Menu
News
EkBis
New Economy
Kabar Finansial
Sport & Lifestyle
Kabar Sawit
Video
Indeks
About Us
Social Media

Restorative Justice Dirasa Janggal dalam Sengketa Saham PT Harum Resources dan PT ASM, Ny. Julia Santoso Gugat Langkah Hukum

Restorative Justice Dirasa Janggal dalam Sengketa Saham PT Harum Resources dan PT ASM, Ny. Julia Santoso Gugat Langkah Hukum Kredit Foto: Unsplash/Tingey Injury Law Firm
Warta Ekonomi, Jakarta -

Kuasa hukum Ny. Julia Santoso, ahli waris Irawan Tanto yang mengklaim sebagai pemegang saham pengendali PT Harum Resources (HR) dan PT Anugerah Sukses Mining (ASM), Petrus Selestinus, mengungkapkan dugaan adanya intervensi dalam pengambilalihan posisi pemegang saham pengendali di PT HR. 

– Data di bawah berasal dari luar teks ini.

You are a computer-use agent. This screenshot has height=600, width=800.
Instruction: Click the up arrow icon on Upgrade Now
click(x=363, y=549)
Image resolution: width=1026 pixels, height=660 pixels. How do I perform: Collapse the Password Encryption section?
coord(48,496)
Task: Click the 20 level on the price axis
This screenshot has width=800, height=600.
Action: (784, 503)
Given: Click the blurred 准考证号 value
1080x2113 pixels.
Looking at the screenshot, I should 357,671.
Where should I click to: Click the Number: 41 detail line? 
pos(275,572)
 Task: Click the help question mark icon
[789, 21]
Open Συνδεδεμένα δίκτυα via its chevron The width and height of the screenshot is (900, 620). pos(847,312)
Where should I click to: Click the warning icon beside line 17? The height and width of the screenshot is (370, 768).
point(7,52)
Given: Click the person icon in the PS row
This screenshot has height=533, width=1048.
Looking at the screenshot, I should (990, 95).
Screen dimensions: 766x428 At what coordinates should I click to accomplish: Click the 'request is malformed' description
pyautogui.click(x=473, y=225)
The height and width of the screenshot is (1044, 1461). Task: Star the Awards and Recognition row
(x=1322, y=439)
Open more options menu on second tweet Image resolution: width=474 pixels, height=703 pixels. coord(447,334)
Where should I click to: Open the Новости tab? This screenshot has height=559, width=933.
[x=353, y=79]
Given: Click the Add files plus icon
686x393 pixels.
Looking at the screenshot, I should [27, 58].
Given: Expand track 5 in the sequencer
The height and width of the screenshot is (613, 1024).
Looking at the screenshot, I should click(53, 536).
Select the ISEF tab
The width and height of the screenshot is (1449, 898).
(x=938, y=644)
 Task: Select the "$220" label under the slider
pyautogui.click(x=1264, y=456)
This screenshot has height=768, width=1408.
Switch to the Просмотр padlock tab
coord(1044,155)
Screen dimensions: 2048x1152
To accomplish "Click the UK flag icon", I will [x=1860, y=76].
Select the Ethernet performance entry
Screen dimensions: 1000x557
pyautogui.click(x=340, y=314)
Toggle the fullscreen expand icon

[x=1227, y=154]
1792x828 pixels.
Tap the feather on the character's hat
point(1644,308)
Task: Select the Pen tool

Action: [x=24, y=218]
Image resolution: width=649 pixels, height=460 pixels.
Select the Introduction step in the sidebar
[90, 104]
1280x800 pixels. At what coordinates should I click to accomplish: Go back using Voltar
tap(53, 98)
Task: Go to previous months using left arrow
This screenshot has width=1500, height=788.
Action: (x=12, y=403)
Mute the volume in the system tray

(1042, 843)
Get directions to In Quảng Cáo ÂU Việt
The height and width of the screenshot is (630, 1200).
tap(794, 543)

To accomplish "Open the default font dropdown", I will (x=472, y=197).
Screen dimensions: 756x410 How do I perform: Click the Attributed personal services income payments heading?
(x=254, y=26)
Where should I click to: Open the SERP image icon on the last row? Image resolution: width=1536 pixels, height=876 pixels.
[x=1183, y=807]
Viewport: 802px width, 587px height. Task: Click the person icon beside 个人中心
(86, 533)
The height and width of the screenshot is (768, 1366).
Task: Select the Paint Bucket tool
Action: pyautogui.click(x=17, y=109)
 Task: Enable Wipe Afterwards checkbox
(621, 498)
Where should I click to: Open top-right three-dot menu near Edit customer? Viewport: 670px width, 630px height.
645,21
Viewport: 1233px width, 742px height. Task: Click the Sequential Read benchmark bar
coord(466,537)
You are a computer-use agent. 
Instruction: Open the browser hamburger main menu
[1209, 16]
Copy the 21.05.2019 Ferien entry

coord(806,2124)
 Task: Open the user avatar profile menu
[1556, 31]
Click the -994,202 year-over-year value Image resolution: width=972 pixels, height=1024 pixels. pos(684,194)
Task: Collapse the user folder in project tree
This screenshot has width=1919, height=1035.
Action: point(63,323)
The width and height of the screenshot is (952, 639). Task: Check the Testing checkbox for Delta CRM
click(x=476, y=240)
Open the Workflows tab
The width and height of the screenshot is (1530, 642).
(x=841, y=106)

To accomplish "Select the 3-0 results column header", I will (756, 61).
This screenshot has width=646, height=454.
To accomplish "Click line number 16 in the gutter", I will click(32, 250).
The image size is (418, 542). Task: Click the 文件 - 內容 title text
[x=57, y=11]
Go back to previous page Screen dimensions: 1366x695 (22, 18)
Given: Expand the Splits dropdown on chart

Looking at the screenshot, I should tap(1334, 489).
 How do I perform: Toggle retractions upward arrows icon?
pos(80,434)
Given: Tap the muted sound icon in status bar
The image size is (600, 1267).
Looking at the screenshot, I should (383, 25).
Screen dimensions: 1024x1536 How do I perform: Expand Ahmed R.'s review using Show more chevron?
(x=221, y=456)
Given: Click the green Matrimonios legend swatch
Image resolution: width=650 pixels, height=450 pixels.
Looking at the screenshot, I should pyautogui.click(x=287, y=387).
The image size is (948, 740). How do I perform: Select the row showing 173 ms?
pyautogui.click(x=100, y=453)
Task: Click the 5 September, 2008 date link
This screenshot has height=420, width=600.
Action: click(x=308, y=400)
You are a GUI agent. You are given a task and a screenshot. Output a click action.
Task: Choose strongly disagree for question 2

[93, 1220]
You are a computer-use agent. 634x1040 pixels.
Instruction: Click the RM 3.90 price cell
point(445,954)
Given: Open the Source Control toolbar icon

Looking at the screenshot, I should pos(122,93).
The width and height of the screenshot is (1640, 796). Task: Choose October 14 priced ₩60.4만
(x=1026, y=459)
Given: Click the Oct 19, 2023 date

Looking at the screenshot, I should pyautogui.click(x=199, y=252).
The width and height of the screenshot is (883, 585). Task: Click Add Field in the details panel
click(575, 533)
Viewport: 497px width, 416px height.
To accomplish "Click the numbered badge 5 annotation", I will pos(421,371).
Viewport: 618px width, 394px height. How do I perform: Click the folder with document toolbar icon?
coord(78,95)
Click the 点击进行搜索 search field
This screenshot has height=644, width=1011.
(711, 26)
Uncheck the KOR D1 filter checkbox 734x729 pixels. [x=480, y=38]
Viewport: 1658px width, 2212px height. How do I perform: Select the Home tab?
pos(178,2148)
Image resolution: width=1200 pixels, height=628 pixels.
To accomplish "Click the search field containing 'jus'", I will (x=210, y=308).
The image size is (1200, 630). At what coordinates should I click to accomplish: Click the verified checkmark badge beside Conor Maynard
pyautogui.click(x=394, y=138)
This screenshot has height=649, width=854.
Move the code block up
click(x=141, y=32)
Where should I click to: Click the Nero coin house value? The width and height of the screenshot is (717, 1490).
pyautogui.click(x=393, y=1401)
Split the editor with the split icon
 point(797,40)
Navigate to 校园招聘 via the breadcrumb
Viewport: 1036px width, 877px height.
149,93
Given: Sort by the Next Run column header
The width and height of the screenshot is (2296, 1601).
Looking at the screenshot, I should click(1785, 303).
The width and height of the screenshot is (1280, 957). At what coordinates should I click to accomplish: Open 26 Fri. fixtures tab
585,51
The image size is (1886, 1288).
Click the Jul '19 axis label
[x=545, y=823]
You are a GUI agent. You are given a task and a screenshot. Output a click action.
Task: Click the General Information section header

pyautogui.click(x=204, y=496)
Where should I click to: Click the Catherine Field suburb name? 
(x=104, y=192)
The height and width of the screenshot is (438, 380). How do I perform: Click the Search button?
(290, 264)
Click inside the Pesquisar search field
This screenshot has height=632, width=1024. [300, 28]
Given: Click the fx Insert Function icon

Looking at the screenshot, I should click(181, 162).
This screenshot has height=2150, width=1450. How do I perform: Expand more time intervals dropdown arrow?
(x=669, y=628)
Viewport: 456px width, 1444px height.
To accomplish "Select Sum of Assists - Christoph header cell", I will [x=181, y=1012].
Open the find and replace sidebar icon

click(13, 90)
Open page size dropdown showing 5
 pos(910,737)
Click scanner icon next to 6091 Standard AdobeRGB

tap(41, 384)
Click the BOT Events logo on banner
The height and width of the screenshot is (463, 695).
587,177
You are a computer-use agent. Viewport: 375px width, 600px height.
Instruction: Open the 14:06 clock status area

Intervensi ini diduga melibatkan tekanan terhadap Direktur PT HR dan PT ASM, Soter Sabar Gunawan Harefa (SSGH), yang kemudian melaporkan Julia Santoso ke Bareskrim Polri atas tuduhan tindak pidana penggelapan dan pencucian uang.

Menurut Petrus, sebelumnya SSGH berada di pihak Julia Santoso dalam menghadapi perselisihan dengan perusahaan asing, yaitu China Tianjin International Economic & Technical Cooperation Group Corporation (CTIE) dan Tianjin Jinshengda Industrial Co. Ltd (TJI Co. Ltd).

"Awalnya, SSGH mendukung posisi klien kami, Ny. Julia Santoso. Namun, situasi berubah setelah SSGH dilaporkan oleh TJI Co. Ltd ke Bareskrim Polri dan menjadi tersangka. Setelah penahanannya ditangguhkan dan kasusnya dihentikan dengan alasan restorative justice, SSGH justru bersekutu dengan TJI Co. Ltd dan melaporkan balik Ny. Julia Santoso," kata Petrus kepada wartawan, Selasa (14/1/2025).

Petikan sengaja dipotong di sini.